ASSIGNED TASK A
In the Porsche review, how large are the brakes front and rear?
ASSIGNED TASK B
Pick up the Porsche review from where it stops.

SOURCE DOCUMENT
%%

The GTStreet's brakeset remains Porsche's lauded PCCB, sized 15.0 inches front/13.8 inches rear. It offers more than enough stopping power for this 3,185-pound hound. And with the two heavily modified variable-turbine geometry turbochargers whipping up 26.1 pounds of maximum boost apiece, the driver needs these carbon ceramic stoppers like never before. After much judicious pedal hammering, we grew to appreciate all of the work Porsche's engineers have put into establishing just the right feel. At the same time, pedal placement allows for easy heel-and-toe. We could see 60 mph arriving at less than three seconds from a standstill, but the manual shifter and rear traction probably relegates it to a hair over that. Top speed on the Nürburgring Nordschleife's Döttinger Höhe final long straight reaches an unofficial 217 mph.
Despite being fitted with higher flow-through stainless steel exhaust manifolds and pipes, Porsche's famed 3.6-liter flat-six still sounds like the world's most powerful Shop-Vac. We've long wanted a meatier sound to leap forth from the 911 family, but all we ever get is a raspy forced-air hurricane. With the Sport button lit, the sound inside gets correct and deep, but outside, little changes. Maybe the 991 next-gen 911 will learn to sing more notes.

%%

INFORMATION PROVIDED

%%

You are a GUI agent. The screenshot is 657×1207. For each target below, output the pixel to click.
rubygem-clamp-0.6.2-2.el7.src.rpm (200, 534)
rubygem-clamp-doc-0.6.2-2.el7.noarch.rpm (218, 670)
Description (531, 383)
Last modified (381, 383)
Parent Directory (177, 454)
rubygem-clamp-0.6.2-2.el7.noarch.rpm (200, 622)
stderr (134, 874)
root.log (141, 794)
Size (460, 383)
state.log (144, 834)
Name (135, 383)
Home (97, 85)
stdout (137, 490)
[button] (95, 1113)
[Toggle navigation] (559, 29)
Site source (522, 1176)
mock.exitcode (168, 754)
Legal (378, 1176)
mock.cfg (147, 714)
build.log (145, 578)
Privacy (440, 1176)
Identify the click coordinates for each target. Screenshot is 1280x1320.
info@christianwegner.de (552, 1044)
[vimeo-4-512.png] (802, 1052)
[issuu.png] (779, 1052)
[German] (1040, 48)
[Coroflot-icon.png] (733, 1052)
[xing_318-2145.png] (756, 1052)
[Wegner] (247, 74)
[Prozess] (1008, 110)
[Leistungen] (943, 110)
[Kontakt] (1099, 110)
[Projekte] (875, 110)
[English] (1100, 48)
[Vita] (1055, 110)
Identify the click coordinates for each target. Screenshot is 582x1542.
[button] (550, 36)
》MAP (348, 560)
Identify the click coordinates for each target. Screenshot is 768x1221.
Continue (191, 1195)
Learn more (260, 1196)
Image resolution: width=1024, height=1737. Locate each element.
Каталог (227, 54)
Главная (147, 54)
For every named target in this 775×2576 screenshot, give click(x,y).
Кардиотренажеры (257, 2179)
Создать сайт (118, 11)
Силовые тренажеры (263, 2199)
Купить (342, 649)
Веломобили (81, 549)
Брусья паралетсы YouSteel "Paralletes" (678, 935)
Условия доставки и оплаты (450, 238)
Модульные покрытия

%%

TASK RESULT A
15.0 inches front and 13.8 inches rear.

TASK RESULT B
TechArt knows Porsche like few others, and they've been at it for ages. These days, their interior work features as prominently as their powertrain tuning and there's a tendency to err on the side of Alcantara overkill, but as our hosts reminded us, "The customer is king in the end." Look at the quilted roof and even the inner side of the front hood. All has been done gorgeously, but... c'mon. The entire interior has been redone by TechArt in-house in Leonberg, and we could happily snooze away an afternoon in their one-piece carbon fiber sport seats. Instrument dials are TechArt pieces, as are the recovered gearshift and handbrake, the outer portion of the steering wheel, and, of course, all the "GTStreet RS" placards and embroidery. Don't ask us what the customer's "Ting & Tiger – One of One" is getting at. To each their own.
Back outdoors, the carbon fiber hood works with the front fascia to guide air more efficiently. All-in, this car's coefficient of drag is just a bit better than the standard Porsche's 0.34 Cd – this, despite the added downforce front and rear. Its front fender panels have also been rendered in carbon fiber, while the rear engine hood is in fiberglass. To help with driveway inclines and speed bumps, the front Vario suspension fitted by TechArt employs hydraulic lifters that bring that chin spoiler up about 2.5 inches – an excellent move for a low-down expensive car in a big shoulders world.
This customer car was not allowed on public roads for obvious reasons, but our artificially liberating airfield allowed us to play almost without fear. Even so, the entire package is insane, and a 911 of this caliber set loose can be frightening, as its front end can get spooky light. All of which forces the driver to be at his very best, drawing on every single track day instruction session and weekend race experience just to keep things cool.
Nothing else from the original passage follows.